▶ **Texte présenté**
.....

Rapports |
L'assurance
qualité : De Bologne à Berlin, en passant par Prague
Karen
M. Lauridsen |
La mise en œuvre de procédures d'assurance qualité est un préalable à la réalisation des objectifs de la déclaration de Bologne (1999). C'est pourquoi la qualité est actuellement en passe de devenir l'une des préoccupations permanentes de l'enseignement supérieur en Europe. Cette préoccupation s'étend bien évidemment au domaine des langues, notamment dans les formations en traduction et interprétation. Le but de cet article est de décrire le contexte dans lequel les universités devront développer des mesures d'assurance qualité dans le domaine des langues, et de faire état en particulier d'une initiative récente pour la mise en place d'une procédure d'accréditation pour les formations en traduction et interprétation.
L'un des objectifs visés par le processus de Bologne et repris dans le communiqué de Prague (2001) [1], est le recours à la coopération universitaire européenne pour assurer la mise en œuvre de normes de qualité rigoureuses dans l'enseignement supérieur européen et pour faciliter l'équivalence des diplômes à travers toute l'Europe. Mais s'il est facile de s'accorder sur la nécessité de la qualité, comment définir la qualité que nous voulons assurer au niveau européen, national et institutionnel, et comment la mesurer ?
La définition et l'évaluation de la qualité exigent la définition commune de normes au niveau institutionnel, inter-institutionnel, national, européen et international. Ces normes ne peuvent pas se contenter d'être descriptives, mais doivent aussi comporter des objectifs de réalisation mesurables. Plusieurs procédures peuvent également être mises en œuvre : l'évaluation, l'étalonnage, l'accréditation, etc. Ces procédures peuvent s'appliquer à des institutions tout entières, des composantes à l'intérieur d'une institution, des programmes d'études ou à des domaines particuliers tels que l'internationalisation ou l'utilisation des TIC.
Il va sans dire que les objectifs fixés pour une évaluation qualitative donnée doivent être compatibles avec la méthodologie adoptée, et que les facteurs de qualité et les critères de succès doivent être définis de façon à pouvoir communiquer des résultats parlants pour toutes les personnes intéressées. Pour avoir un sens, une évaluation de la qualité doit s'inscrire dans tout un processus d'amélioration qualitative. Les résultats doivent fournir aux responsables de ces processus au niveau d'une institution, des éléments permettant une progression significative, c'est à dire qu'ils doivent contribuer de façon constructive à ces processus et démontrer en même temps aux acteurs extérieurs à l'institution le niveau de qualité atteint dans un ou plusieurs domaines donnés.

.....

Enregistrements d'une collection
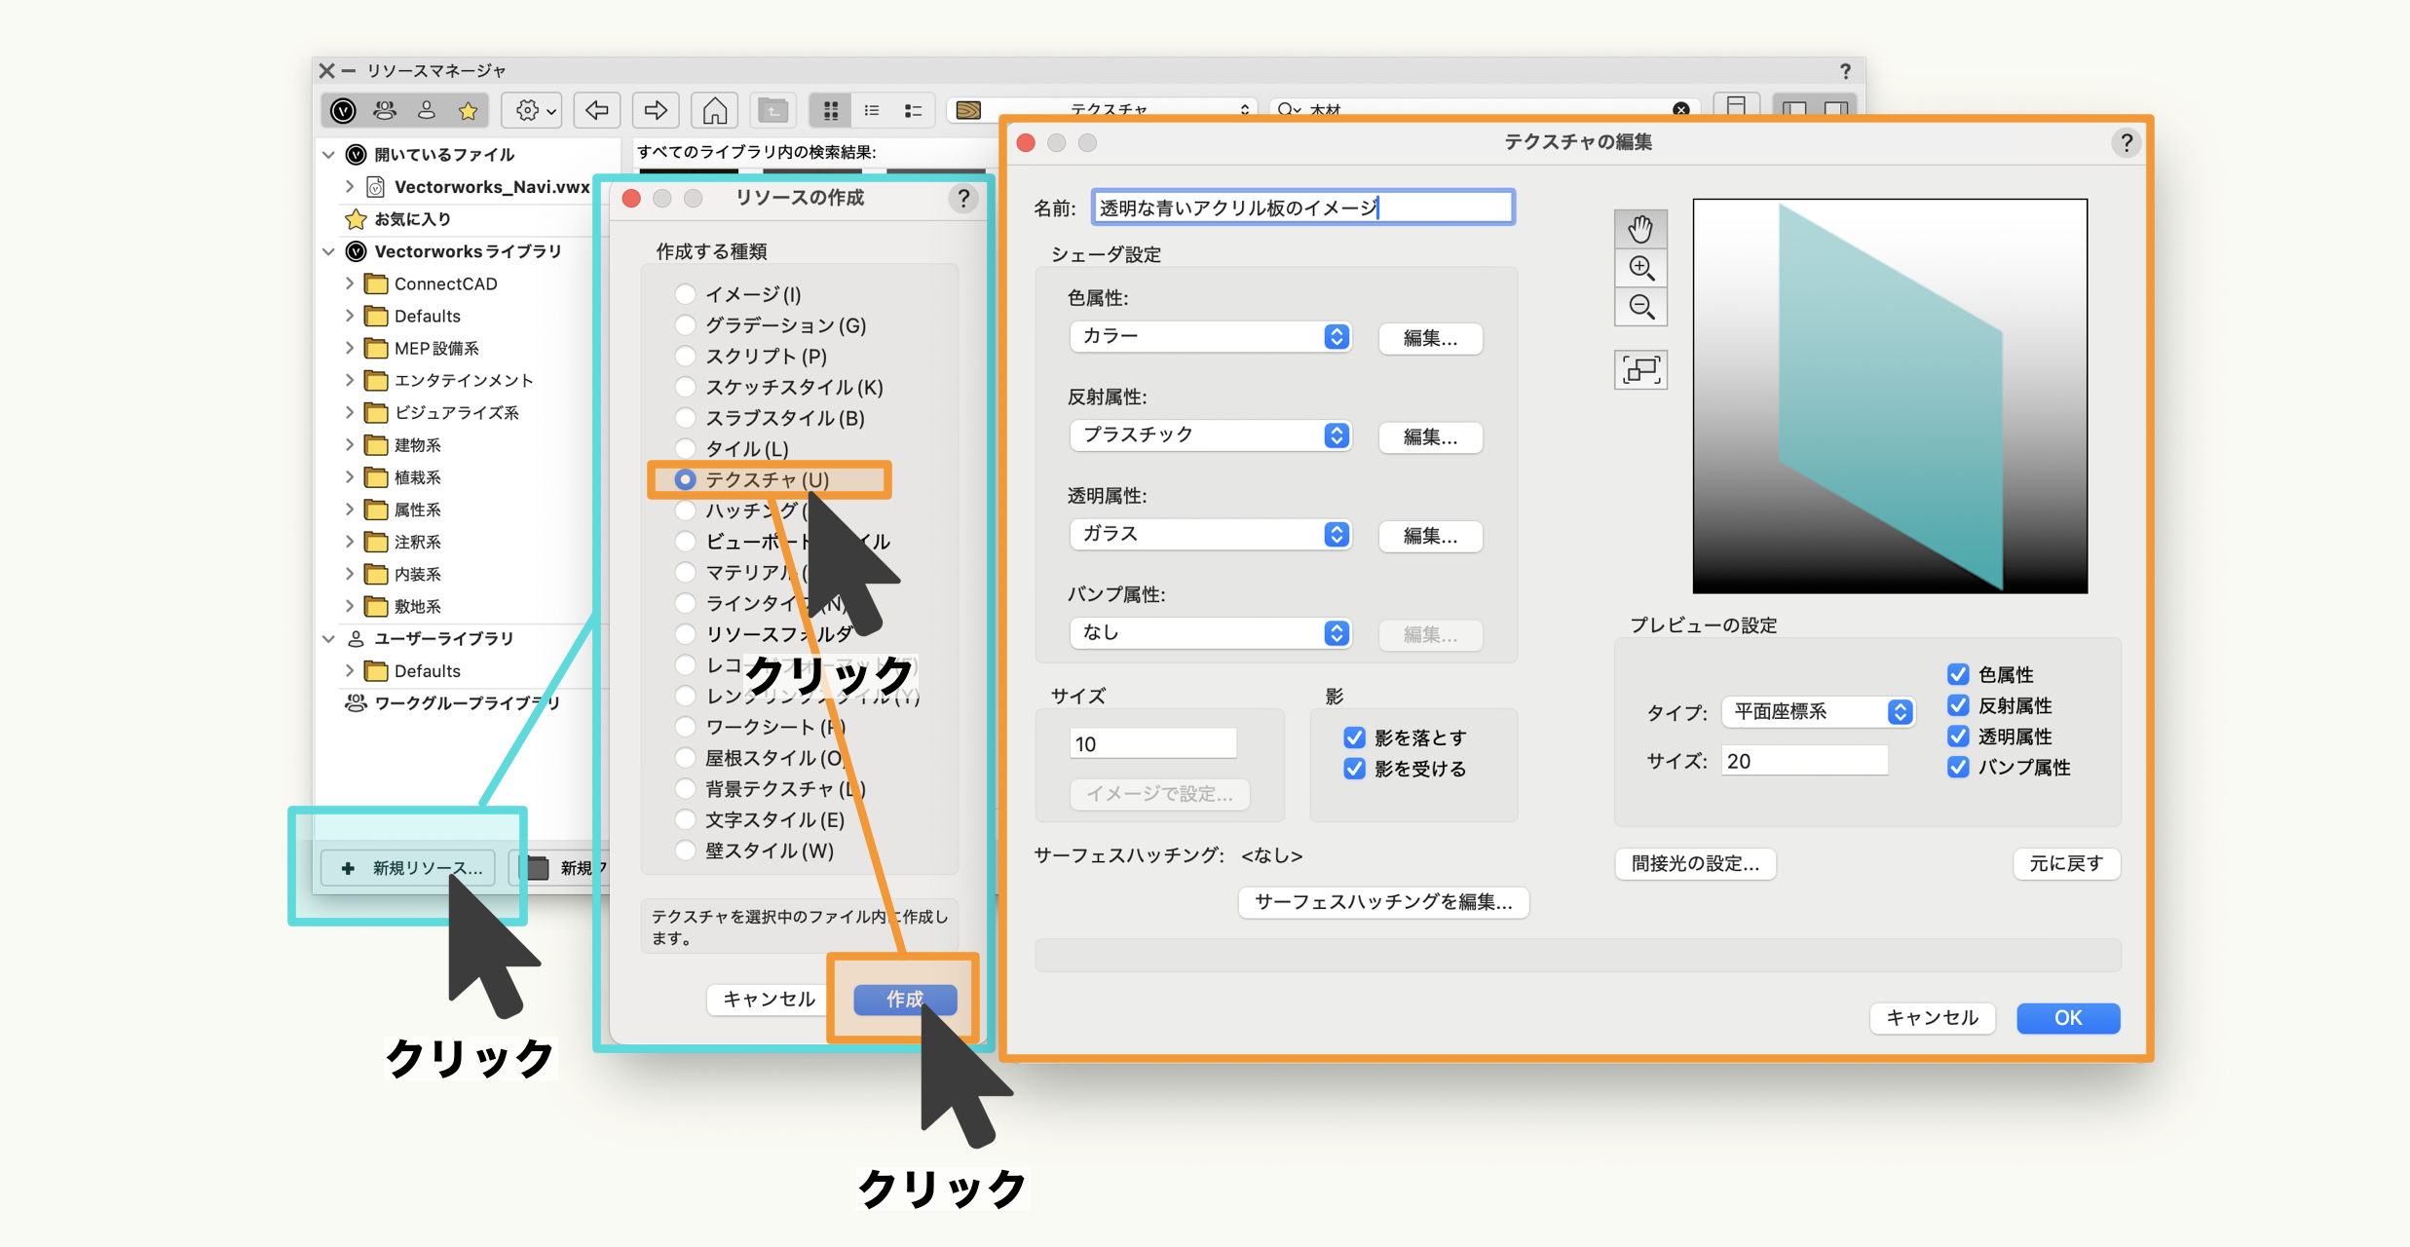This screenshot has width=2410, height=1247.
Task: Open the 反射属性 プラスチック dropdown
Action: (x=1210, y=435)
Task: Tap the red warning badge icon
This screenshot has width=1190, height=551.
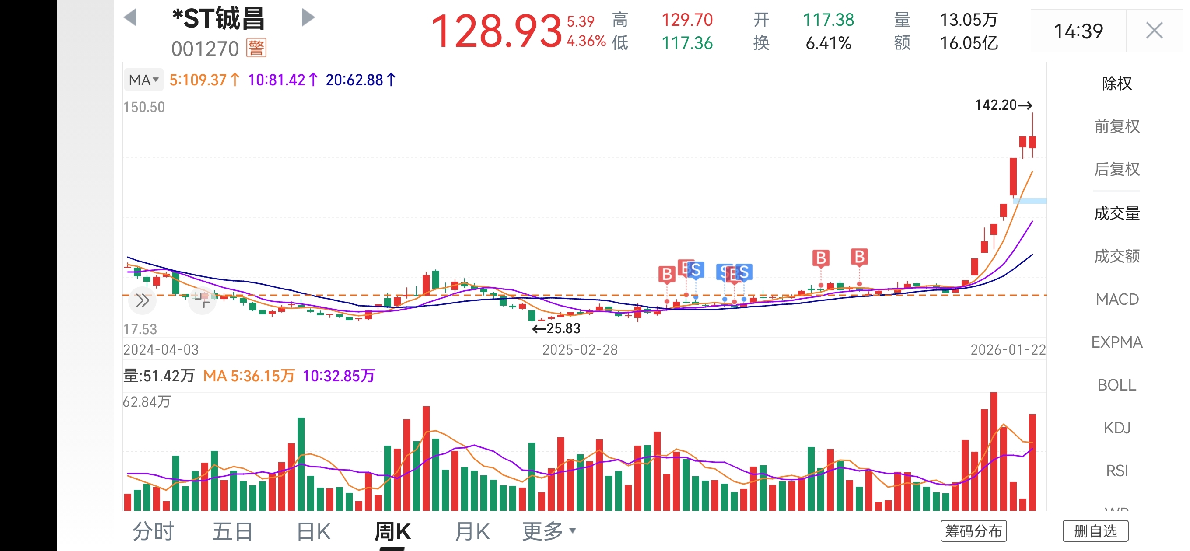Action: [x=256, y=48]
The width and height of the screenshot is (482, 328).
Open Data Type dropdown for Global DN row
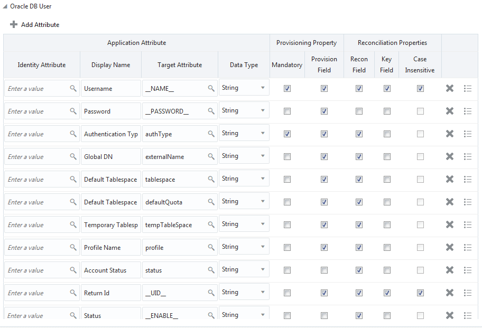pyautogui.click(x=244, y=156)
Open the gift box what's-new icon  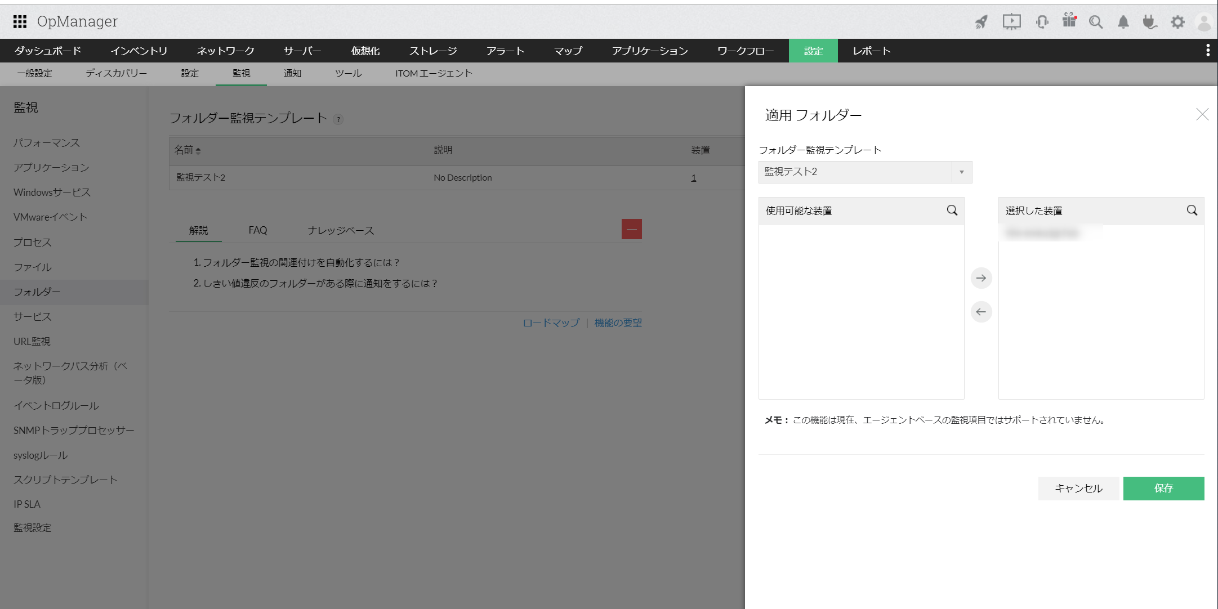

.....

▶ **Question posée**
Les affirmations suivantes concordent-elles avec l'article sur l'assurance qualité ? Pour chacune, répondez par oui ou non et citez textuellement les mots de l'article qui tranchent : (a) La déclaration de Bologne date de 1999. (b) Les normes de qualité peuvent se contenter d'être descriptives. (c) Les procédures d'évaluation ne s'appliquent qu'à des institutions tout entières.

▶ **La réponse**
(a) Oui : « la déclaration de Bologne (1999) ».
(b) Non : « Ces normes ne peuvent pas se contenter d'être descriptives, mais doivent aussi comporter des objectifs de réalisation mesurables ».
(c) Non : « Ces procédures peuvent s'appliquer à des institutions tout entières, des composantes à l'intérieur d'une institution, des programmes d'études ou à des domaines particuliers tels que l'internationalisation ou l'utilisation des TIC ».